→ Data rows:
---+---

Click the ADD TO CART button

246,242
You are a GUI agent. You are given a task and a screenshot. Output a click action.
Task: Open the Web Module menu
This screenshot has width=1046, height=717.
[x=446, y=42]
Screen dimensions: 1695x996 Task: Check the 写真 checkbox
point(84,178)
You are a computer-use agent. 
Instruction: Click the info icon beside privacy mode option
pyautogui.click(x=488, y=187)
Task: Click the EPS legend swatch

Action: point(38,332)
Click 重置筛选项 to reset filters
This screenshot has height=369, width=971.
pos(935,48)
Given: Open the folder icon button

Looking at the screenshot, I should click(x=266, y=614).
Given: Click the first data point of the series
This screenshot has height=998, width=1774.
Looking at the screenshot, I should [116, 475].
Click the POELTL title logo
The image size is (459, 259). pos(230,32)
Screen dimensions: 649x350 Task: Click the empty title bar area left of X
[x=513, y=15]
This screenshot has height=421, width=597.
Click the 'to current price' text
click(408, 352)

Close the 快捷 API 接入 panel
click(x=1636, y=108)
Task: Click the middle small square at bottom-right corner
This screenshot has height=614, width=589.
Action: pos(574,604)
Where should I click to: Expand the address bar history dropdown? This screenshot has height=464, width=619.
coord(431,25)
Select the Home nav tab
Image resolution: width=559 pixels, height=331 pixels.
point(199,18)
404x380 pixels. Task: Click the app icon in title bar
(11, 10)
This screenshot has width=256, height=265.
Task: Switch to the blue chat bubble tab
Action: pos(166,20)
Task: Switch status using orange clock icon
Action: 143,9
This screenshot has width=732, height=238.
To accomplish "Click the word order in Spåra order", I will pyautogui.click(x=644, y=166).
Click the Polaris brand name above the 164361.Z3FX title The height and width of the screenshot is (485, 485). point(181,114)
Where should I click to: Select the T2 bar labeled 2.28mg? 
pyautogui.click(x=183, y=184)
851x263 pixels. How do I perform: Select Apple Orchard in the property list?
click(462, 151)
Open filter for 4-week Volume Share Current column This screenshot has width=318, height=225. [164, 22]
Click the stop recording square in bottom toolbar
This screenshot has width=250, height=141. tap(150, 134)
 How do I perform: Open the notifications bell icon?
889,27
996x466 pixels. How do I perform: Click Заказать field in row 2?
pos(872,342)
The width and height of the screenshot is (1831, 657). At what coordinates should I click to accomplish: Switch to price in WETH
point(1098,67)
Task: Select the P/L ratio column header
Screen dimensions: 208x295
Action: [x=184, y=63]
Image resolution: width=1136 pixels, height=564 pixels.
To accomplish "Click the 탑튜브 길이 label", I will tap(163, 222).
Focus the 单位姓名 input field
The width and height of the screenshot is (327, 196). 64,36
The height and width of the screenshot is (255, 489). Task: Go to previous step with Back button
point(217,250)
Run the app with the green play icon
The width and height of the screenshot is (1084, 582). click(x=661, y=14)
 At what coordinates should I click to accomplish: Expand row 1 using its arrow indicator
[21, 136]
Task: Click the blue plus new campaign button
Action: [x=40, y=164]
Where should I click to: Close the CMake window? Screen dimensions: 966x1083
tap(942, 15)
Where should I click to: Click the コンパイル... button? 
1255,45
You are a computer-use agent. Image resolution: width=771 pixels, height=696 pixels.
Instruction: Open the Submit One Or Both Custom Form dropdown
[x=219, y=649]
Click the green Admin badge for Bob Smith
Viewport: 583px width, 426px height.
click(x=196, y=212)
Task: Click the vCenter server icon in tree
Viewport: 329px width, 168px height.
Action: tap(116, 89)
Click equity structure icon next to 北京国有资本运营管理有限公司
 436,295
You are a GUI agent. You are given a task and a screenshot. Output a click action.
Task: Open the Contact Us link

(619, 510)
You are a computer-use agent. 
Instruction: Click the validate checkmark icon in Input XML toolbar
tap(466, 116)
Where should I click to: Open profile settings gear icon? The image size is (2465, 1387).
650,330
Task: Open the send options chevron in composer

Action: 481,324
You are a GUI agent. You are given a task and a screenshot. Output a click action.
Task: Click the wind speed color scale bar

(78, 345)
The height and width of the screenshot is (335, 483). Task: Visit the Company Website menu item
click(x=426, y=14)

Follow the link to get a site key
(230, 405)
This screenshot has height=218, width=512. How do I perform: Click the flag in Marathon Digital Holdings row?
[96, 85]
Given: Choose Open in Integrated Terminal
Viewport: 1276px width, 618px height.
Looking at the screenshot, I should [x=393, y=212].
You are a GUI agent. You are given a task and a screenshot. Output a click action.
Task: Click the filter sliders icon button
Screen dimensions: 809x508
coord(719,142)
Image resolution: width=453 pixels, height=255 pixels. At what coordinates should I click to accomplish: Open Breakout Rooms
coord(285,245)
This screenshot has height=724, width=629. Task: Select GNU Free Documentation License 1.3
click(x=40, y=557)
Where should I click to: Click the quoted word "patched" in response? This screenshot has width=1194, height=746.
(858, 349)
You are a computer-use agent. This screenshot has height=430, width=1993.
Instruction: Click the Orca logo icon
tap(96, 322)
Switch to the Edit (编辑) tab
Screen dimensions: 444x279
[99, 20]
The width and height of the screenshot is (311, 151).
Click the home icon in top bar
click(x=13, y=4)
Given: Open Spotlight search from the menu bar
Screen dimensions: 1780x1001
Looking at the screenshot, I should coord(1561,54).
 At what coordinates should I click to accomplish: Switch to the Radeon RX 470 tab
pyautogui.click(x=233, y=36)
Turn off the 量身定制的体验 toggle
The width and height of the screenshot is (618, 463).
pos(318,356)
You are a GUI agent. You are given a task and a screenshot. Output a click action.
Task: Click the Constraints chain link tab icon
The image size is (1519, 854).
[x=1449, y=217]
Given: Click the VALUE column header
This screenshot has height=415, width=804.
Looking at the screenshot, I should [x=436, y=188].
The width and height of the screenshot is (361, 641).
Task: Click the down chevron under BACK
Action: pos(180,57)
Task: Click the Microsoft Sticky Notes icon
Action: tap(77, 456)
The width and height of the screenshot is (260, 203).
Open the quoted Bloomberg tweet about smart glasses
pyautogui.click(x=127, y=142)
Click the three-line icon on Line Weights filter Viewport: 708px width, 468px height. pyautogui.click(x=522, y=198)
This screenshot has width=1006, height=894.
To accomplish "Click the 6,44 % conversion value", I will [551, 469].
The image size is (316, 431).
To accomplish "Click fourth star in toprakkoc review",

---+---

→ The request: Could you quote the part that opens with the line containing "The width and height of the screenshot is (1831, 657)." and closes with the line containing "The width and height of the screenshot is (327, 196).", reproducing those lines verbatim and nothing else?

→ Answer to this exercise:
The width and height of the screenshot is (1831, 657). At what coordinates should I click to accomplish: Switch to price in WETH
point(1098,67)
Task: Select the P/L ratio column header
Screen dimensions: 208x295
Action: [x=184, y=63]
Image resolution: width=1136 pixels, height=564 pixels.
To accomplish "Click the 탑튜브 길이 label", I will tap(163, 222).
Focus the 单位姓名 input field
The width and height of the screenshot is (327, 196). 64,36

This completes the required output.